Some online are coming to the defense of Hassinger, clamoring about “free speech”, with other users pointing out that not all speech is “free speech.” One user replied to someone coming to Hassinger’s defense saying:
“There’s a difference between free speech and threatening to murder somebody.”
🤔 There’s a difference between free speech and threatening to murder somebody.
— DJ (@NCRCourier2281) June 27, 2020
The same individual who was adamantly defending Hassinger’s social media antics then pivoted to proclaiming that the tweet that led to his arrest was “an obvious joke.” This resulted in another response demonstrating a “what if the shoe was on the other foot” posing:
“dude got arrested for making a threat to murder people. If someone jokingly threatened to kill a black person on Twitter would you hold the same opinion?”
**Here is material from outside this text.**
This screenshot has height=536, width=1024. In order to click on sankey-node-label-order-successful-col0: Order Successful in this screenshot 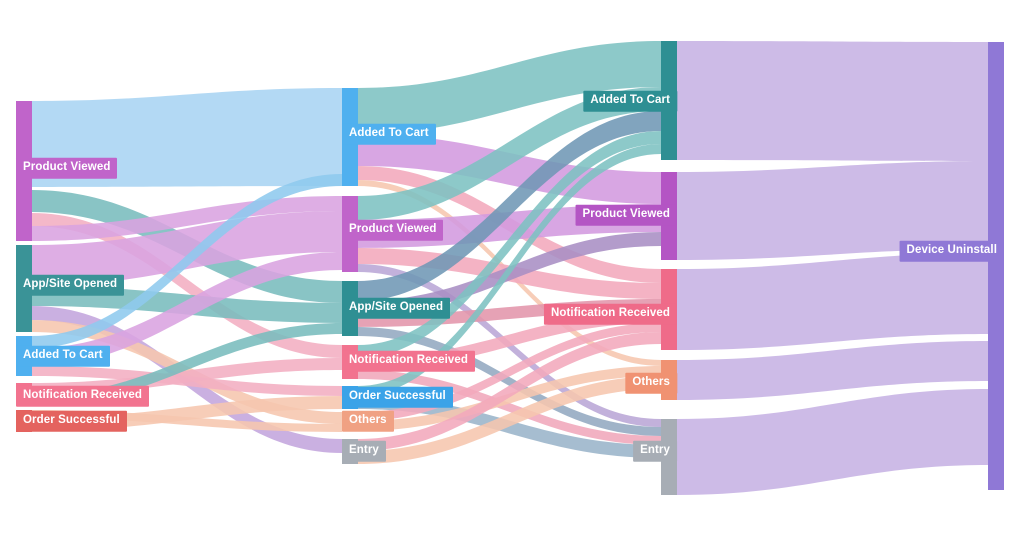, I will do `click(72, 421)`.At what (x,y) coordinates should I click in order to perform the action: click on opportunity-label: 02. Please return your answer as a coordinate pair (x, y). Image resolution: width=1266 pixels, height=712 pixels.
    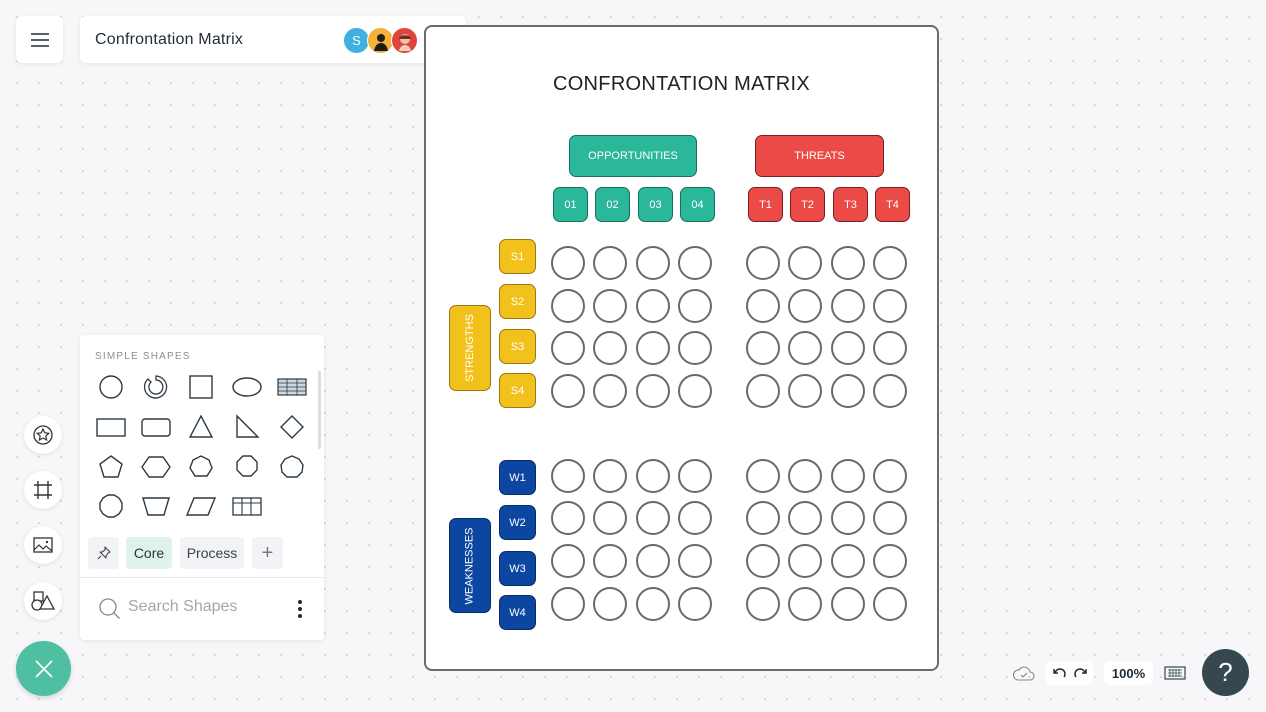
    Looking at the image, I should click on (612, 204).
dude got arrested for making a threat to murder people. If someone jokingly threatened to kill a black person on Twitter would you hold the same opinion?
— DJ (@NCRCourier2281) June 27, 2020
Even Hassinger is trying to claim that his online post was nothing but satirical. In a post he put up the day following his arrest, he was criticizing the media coverage that he was getting over his online threats:
“’threatening’ and ‘disturbing’ are the key adjectives they are using to describe my satirical tweet but while we’re here what about the disturbing and actually threatening atrocities that the police have committed not only recently but for countless years before internet exposure.”
“threatening” and “disturbing” are the key adjectives they are using to describe my satirical tweet but while we’re here what about the disturbing and actually threatening atrocities that the police have committed not only recently but for countless years before internet exposure pic.twitter.com/5iIHJ7JK9B
— you don’t know me (@forwearenothing) June 25, 2020
The fact of the matter is, whether Hassinger’s online post was an attempt at satire or not, it was clearly a post vying for attention (as every social media post is exactly that). In response, Hassinger certainly got himself quite a bit of attention, but it was perhaps not the kind he was hoping to receive.
Furthermore, it is hard to digest Hassinger’s online activity as just “satire” as in a previous post he stated “I wanna body slam and break every one of these cops ribcages” when sharing a video of an arrest enacted where officers detained a suspect.
It is unclear what will come of the case and the time that Hassinger could be facing with regard to the incident that led to his arrest at this time. However, it brings to light a solid point to consider to genuinely think before you hit “post.”